Workflows conceptuels

par Nadia Cerezo

Thèse de doctorat en Informatique

Sous la direction de Johan Montagnat.

Le jury était composé de Johan Montagnat, Hugues Benoit-Cattin, Oscar Corcho, Mireille Blay-Fornarino, Gabriele Pierantoni.


  • Résumé

    Les workflows sont de plus en plus souvent adoptés pour la modélisation de simulations scientifiques de grande échelle, aussi bien en matière de données que de calculs. Ils profitent de l'abondance de sources de données et infrastructures de calcul distribuées. Néanmoins, la plupart des formalismes de workflows scientifiques restent difficiles à exploiter pour des utilisateurs n'ayant pas une grande expertise de l'algorithmique distribuée, car ces formalismes mélangent les processus scientifiques qu'ils modélisent avec les implémentations. Ainsi, ils ne permettent pas de distinguer entre les objectifs et les méthodes, ni de repérer les particularités d'une implémentation ou de l'infrastructure sous-jacente. Le but de ce travail est d'améliorer l'accessibilité aux workflows scientifiques et de faciliter leur création et leur réutilisation. Pour ce faire, nous proposons d'élever le niveau d'abstraction, de mettre en valeur l'expérience scientifique plutôt que les aspects techniques, de séparer les considérations fonctionnelles et non-fonctionnelles et de tirer profit des connaissances et du savoir-faire du domaine.Les principales contributions de ce travail sont : (i) un modèle de workflows scientifiques à structure flexible, sémantique et multi-niveaux appelé "Conceptual Workflow Model", qui permet aux utilisateurs de construire des simulations indépendamment de leur implémentation afin de se concentrer sur les objectifs et les méthodes scientifiques; et (ii) un processus de transformation assisté par ordinateur pour aider les utilisateurs à convertir leurs modèles de simulation de haut niveau en workflows qui peuvent être délégués à des systèmes externes pour exécution.

  • Titre traduit

    Conceptual workflows


  • Résumé

    Workflows are increasingly adopted to describe large-scale data- and compute-intensive scientific simulations which leverage the wealth of distributed data sources and computing infrastructures.
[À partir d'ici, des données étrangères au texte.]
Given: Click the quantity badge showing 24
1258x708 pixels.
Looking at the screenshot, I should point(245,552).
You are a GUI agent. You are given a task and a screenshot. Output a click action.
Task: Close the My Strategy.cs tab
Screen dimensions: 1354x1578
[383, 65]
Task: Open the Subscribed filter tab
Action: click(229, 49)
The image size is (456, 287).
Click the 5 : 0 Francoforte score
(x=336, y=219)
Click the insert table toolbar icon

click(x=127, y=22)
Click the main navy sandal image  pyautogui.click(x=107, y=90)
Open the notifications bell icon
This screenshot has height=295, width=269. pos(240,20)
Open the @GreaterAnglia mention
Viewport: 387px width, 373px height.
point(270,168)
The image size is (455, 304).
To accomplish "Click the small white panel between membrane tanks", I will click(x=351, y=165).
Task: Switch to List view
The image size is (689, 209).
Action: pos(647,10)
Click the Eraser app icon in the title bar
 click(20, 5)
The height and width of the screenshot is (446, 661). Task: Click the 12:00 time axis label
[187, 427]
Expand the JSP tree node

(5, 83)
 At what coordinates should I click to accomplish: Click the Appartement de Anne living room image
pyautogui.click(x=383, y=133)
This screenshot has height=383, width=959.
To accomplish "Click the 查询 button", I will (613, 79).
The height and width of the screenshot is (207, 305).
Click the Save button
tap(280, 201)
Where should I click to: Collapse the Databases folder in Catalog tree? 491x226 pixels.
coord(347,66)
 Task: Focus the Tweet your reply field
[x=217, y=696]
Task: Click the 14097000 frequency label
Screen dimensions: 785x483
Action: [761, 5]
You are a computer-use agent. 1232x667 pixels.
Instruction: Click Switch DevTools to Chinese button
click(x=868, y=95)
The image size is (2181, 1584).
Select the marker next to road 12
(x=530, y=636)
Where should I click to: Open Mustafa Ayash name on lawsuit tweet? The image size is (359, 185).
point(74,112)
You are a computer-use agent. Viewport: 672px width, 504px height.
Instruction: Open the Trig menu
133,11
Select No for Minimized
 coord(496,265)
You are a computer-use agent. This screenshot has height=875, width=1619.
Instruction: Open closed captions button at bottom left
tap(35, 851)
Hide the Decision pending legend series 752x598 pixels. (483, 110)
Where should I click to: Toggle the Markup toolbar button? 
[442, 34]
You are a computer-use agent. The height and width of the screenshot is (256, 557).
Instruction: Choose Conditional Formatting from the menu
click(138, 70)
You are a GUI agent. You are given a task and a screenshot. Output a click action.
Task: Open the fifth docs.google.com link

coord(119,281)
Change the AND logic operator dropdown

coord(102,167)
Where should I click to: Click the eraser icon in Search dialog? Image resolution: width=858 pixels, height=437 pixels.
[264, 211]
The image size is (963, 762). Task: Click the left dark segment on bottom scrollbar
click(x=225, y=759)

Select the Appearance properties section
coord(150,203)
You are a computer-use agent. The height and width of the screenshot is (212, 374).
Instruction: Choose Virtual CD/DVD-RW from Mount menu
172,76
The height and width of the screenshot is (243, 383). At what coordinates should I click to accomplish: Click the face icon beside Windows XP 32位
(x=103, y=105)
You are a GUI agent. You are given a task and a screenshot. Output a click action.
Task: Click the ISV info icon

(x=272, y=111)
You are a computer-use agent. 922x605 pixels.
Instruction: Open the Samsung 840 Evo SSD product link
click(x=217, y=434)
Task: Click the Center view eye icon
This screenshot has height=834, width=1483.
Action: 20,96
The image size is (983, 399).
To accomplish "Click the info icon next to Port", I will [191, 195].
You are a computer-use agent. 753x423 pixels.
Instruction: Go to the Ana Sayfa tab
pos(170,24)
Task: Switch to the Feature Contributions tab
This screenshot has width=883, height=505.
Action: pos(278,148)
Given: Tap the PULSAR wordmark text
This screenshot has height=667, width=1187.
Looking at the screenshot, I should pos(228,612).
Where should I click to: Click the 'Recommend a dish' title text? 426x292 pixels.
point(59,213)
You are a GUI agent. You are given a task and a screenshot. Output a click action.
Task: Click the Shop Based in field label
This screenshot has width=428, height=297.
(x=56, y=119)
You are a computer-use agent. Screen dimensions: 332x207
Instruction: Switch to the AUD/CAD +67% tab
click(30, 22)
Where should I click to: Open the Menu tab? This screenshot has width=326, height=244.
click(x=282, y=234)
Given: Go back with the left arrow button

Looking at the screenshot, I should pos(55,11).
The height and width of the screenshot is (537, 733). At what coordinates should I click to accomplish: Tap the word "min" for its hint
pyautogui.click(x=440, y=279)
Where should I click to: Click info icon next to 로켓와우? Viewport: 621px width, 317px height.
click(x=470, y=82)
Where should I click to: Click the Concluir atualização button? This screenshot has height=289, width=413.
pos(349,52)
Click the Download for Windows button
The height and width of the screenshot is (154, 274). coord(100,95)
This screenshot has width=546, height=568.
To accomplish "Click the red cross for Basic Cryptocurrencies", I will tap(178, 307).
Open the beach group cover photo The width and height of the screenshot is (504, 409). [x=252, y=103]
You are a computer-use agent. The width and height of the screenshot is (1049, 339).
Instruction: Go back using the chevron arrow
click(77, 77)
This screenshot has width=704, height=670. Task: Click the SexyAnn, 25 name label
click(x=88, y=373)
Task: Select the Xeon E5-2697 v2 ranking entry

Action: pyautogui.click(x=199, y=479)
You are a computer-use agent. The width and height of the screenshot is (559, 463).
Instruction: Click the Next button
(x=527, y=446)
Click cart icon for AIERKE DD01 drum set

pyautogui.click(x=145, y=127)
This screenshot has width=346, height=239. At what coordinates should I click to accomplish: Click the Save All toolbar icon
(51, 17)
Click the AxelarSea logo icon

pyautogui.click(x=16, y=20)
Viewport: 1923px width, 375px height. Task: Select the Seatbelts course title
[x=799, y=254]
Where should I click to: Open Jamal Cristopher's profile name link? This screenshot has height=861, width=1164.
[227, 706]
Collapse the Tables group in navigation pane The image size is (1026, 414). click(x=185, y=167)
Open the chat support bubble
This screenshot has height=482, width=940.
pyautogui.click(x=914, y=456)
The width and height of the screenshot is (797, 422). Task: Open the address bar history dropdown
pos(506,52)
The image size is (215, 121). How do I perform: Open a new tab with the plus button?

Nonetheless, most scientific workflow formalisms remain difficult to exploit for scientists who are neither experts nor enthusiasts of distributed computing, because they mix the scientific processes they model with their implementations, blurring the lines between what is done and how it is done, as well as between what is and what is not infrastructure-dependent. Our objective is to improve scientific workflow accessibility and ease scientific workflow design and reuse, by elevating the abstraction level, emphasizing the scientific experiment over technicalities, ensuring proper separation between functional and non-functional concerns and leveraging domain knowledge and know-how. The main contributions of this work are: (i) a multi-level structurally flexible semantic scientific workflow model, called the Conceptual Workflow Model, which lets users design simulations at a computation-independent level and focus on domain goals and methods; and (ii) a computer-assisted Transformation Process relying on knowledge engineering technologies to help users transform their high-level simulation models into executable workflow artifacts which can be delegated to third-party frameworks for enactment.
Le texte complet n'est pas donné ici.